──────── INPUT

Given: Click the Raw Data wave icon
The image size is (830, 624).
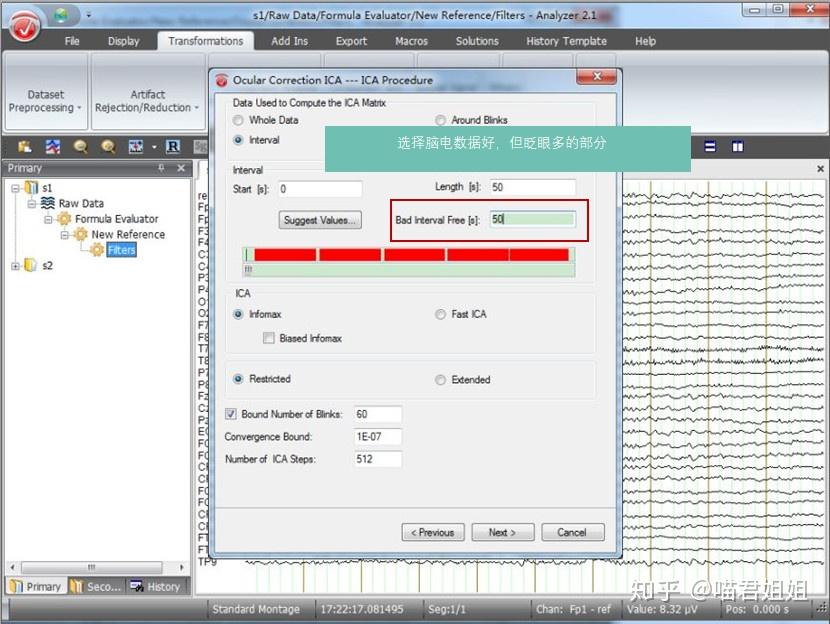Looking at the screenshot, I should click(48, 203).
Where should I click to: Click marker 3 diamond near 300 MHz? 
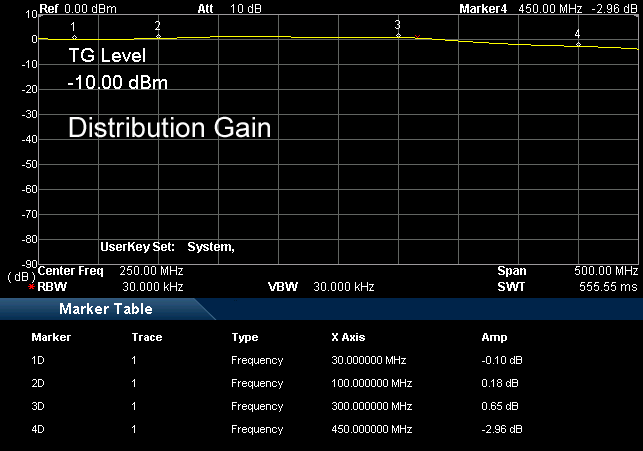pyautogui.click(x=398, y=35)
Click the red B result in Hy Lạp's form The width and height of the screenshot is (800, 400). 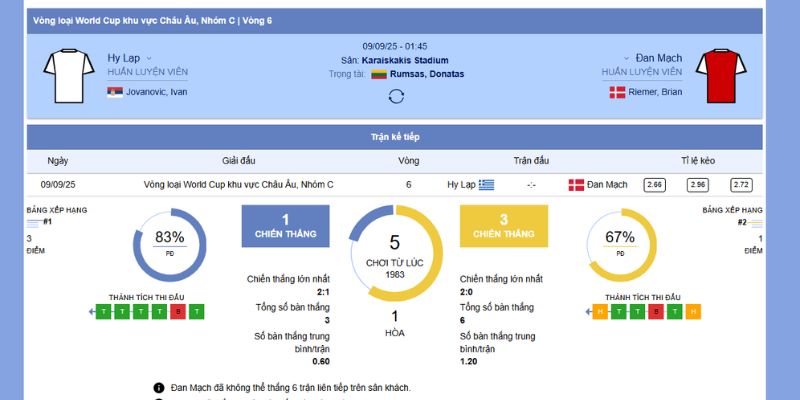coord(178,312)
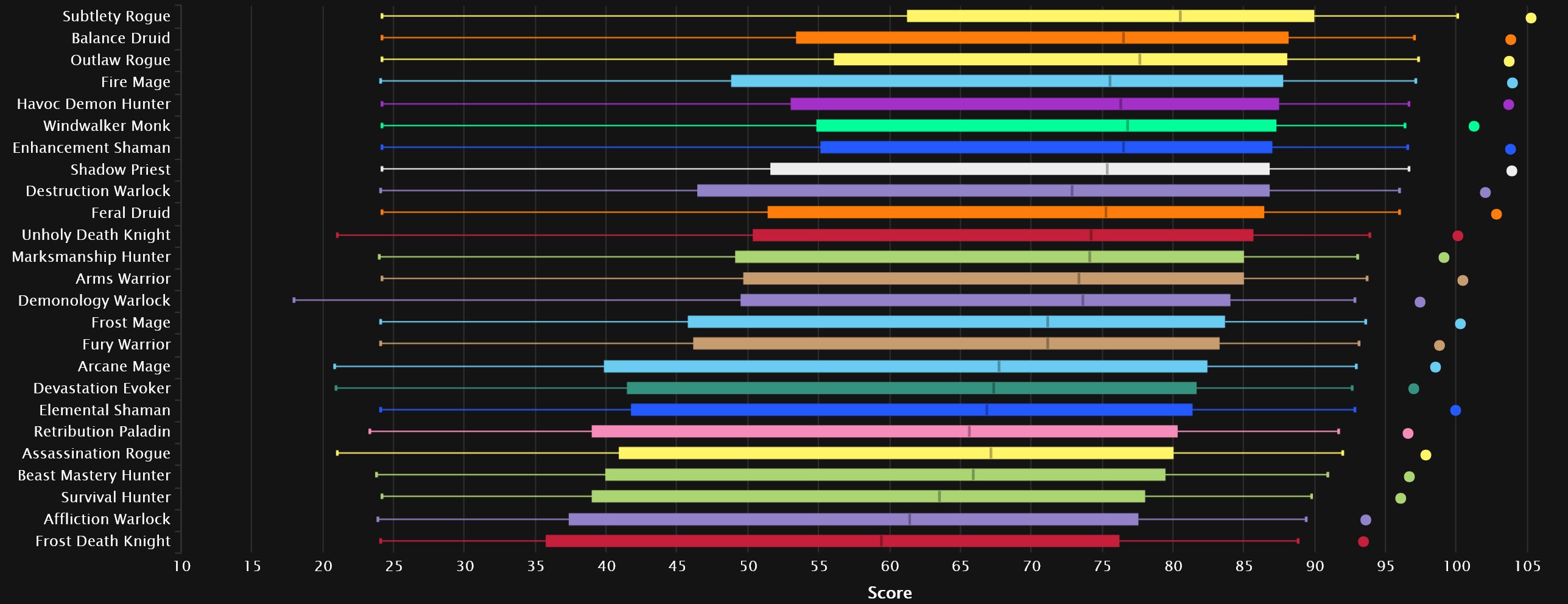
Task: Select the Windwalker Monk green outlier dot
Action: [1474, 127]
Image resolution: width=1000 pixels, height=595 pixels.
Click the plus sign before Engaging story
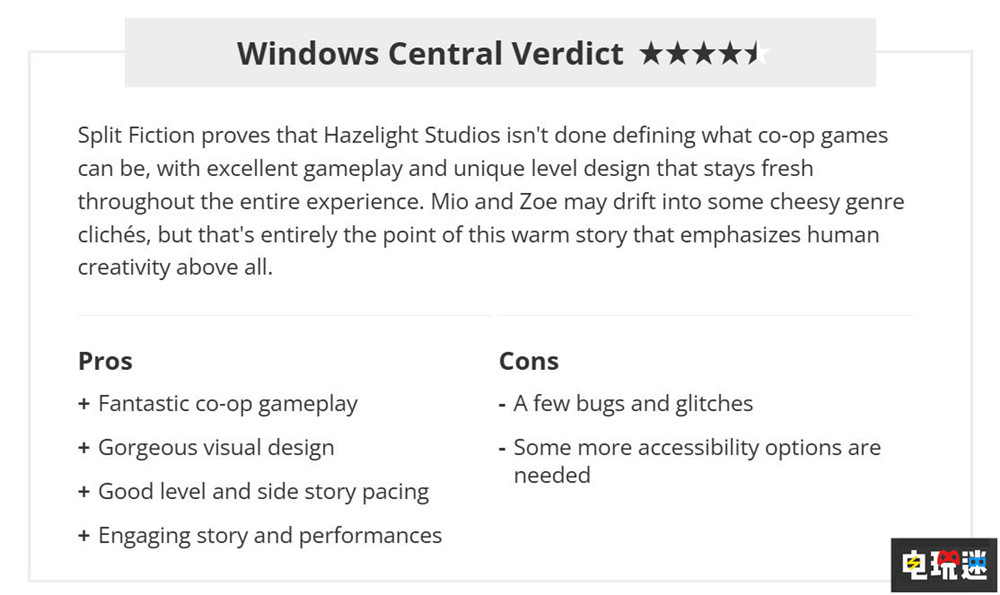[x=84, y=536]
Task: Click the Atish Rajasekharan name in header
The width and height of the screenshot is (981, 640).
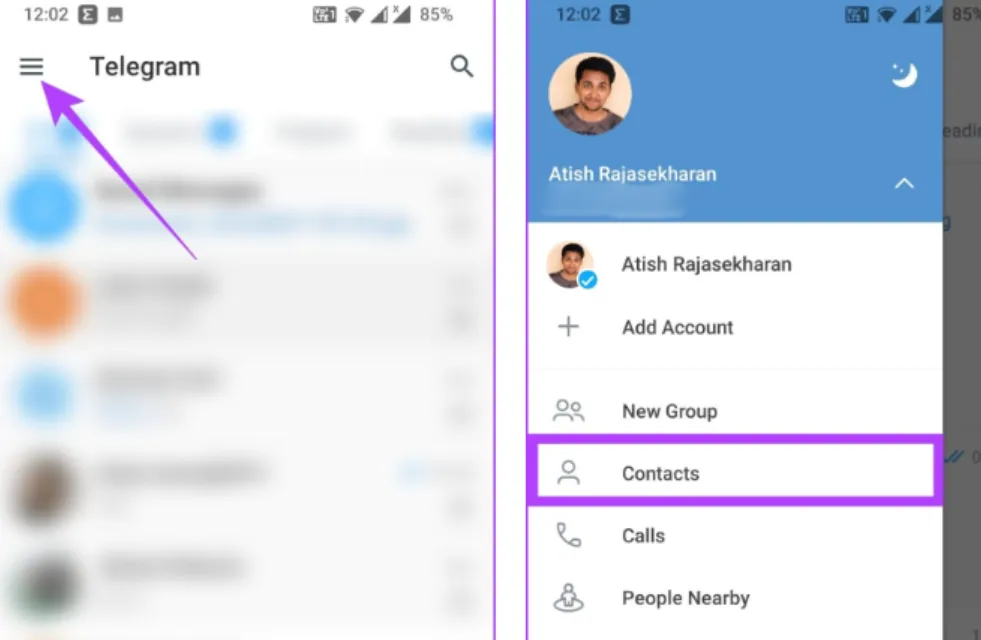Action: [632, 174]
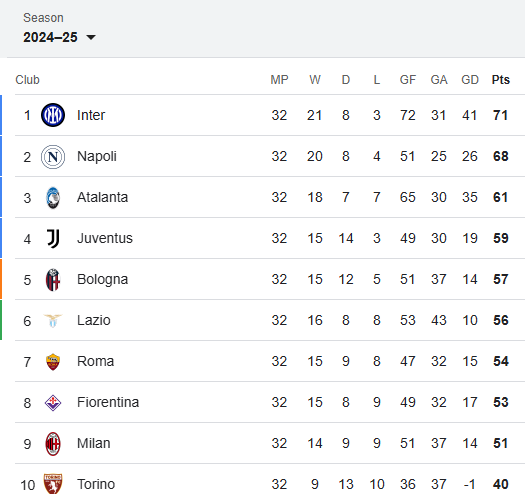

────────────────

Your copy must start at the line that holds "Image resolution: width=1000" and end at the last line of the data, both included; it must contain no pictures.

Image resolution: width=1000 pixels, height=595 pixels.
Click the plus sign before Engaging story
[x=84, y=536]
Task: Click the Atish Rajasekharan name in header
The width and height of the screenshot is (981, 640).
Action: [632, 174]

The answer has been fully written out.